Certaldo, l'altura mitica, vernici nere e urne. Silenzi affollati di segni del potere e della disperazione, facce inestricabili di quattrocent'anni di storia.
E Pogni infine, nelle ondulate sequenze d'autunno affollate di foglie morenti, e con amici si ascende alla torre sventrata, grande metafora se tutto non fosse metafora, ormai.
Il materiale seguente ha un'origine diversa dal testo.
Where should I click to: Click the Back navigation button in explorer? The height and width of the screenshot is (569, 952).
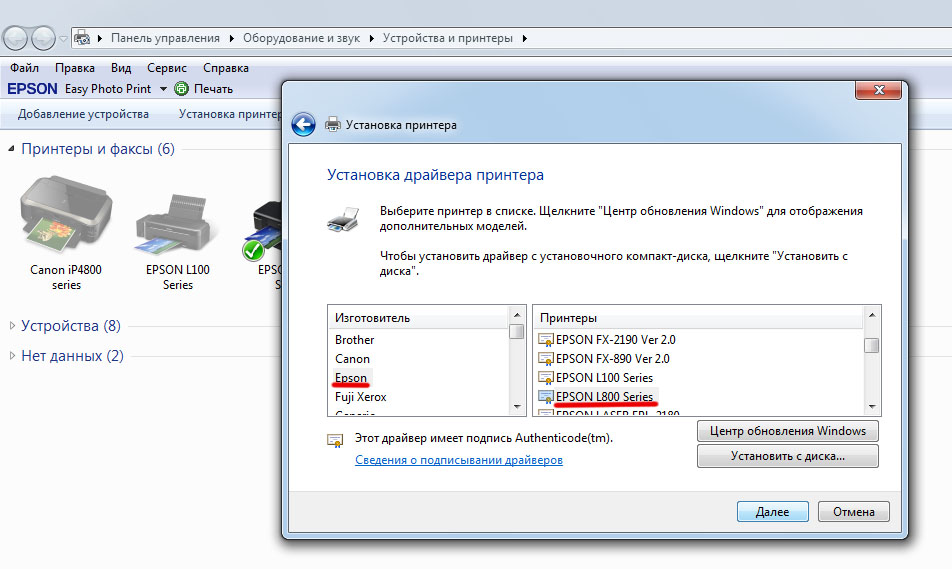click(x=16, y=38)
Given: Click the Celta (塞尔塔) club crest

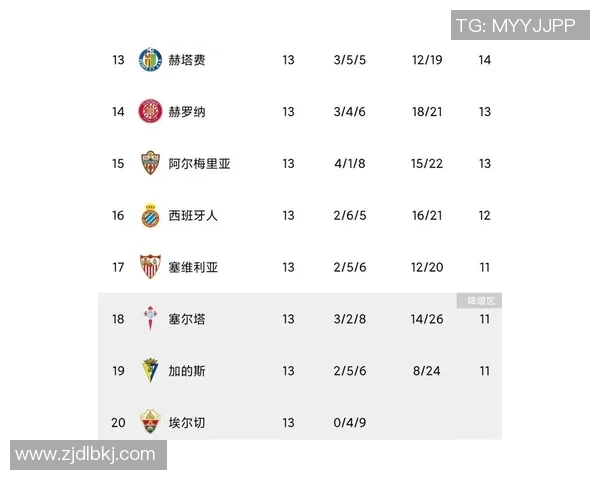Looking at the screenshot, I should tap(150, 319).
Ponnia o Ponna, ove apparvero gli Etruschi sul fare del Rinascimento, sette esametri di Ugolino il Verino per emozioni ancora da vivere, nelle giornate d'autunno, le più adatte a rimuginare o riflettere sugli etruschi enigmi, haec lingua antiqua et populi periere vetusti.

mercoledì 31 ottobre 2018

Il fascino inquietante delle figure in rosso. Da Dempster/Buonarroti a Loüys/Barbier



Occorreva navigare fra gli scogli del Dempster, partendo per inviti di amiche e poi curiosi di scorgere, fra spigoli di pagine e anfratti di citazioni, luci rinascimentali con colori barocchi. E le immagini, segni incisi generati dai segni tracciati delle figure rosse, risorte un po' alla Tiepolo, o alla Magnasco, guizzi da sfogliare con le vibrazioni vocali di Vivaldi.
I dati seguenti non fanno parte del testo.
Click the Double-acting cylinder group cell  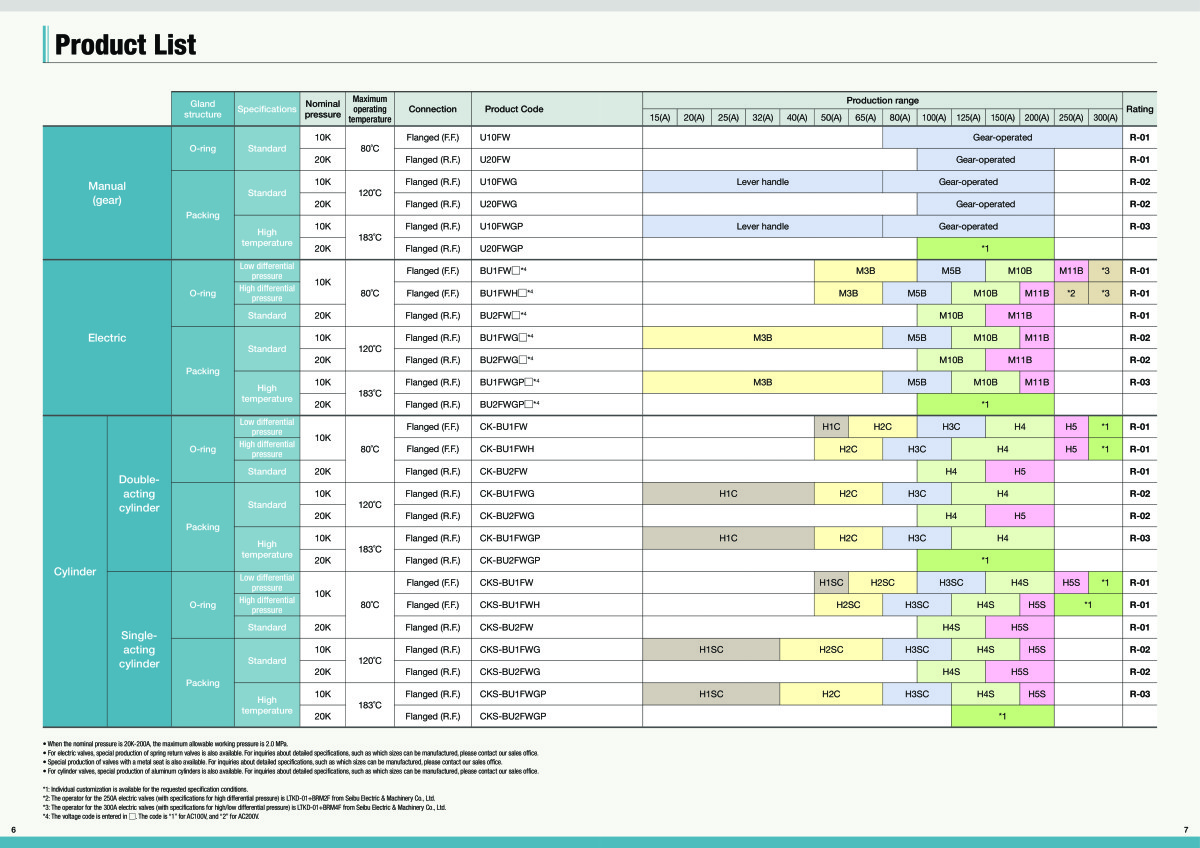point(139,494)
E poi a caso, fra oceani comodi con schermo e tastiera, il vento porta ai suoni di Debussy, ai tocchi Art Déco di Georges Barbier, donati da Gallica, fiera delle glorie di Francia (ahinoi, ahinoi, Carlo VIII è sempre lì, con qualche Ludovico il Moro qui). Poemi Conviviali glamour, Les Chansons de Bilitis di Pierre Loüys, iconografie d'après il Pittore di Meidias e i Kertscher Vasen, per un viaggio a Mitilene a salutare Saffo o piuttosto Daphnis e Chloe.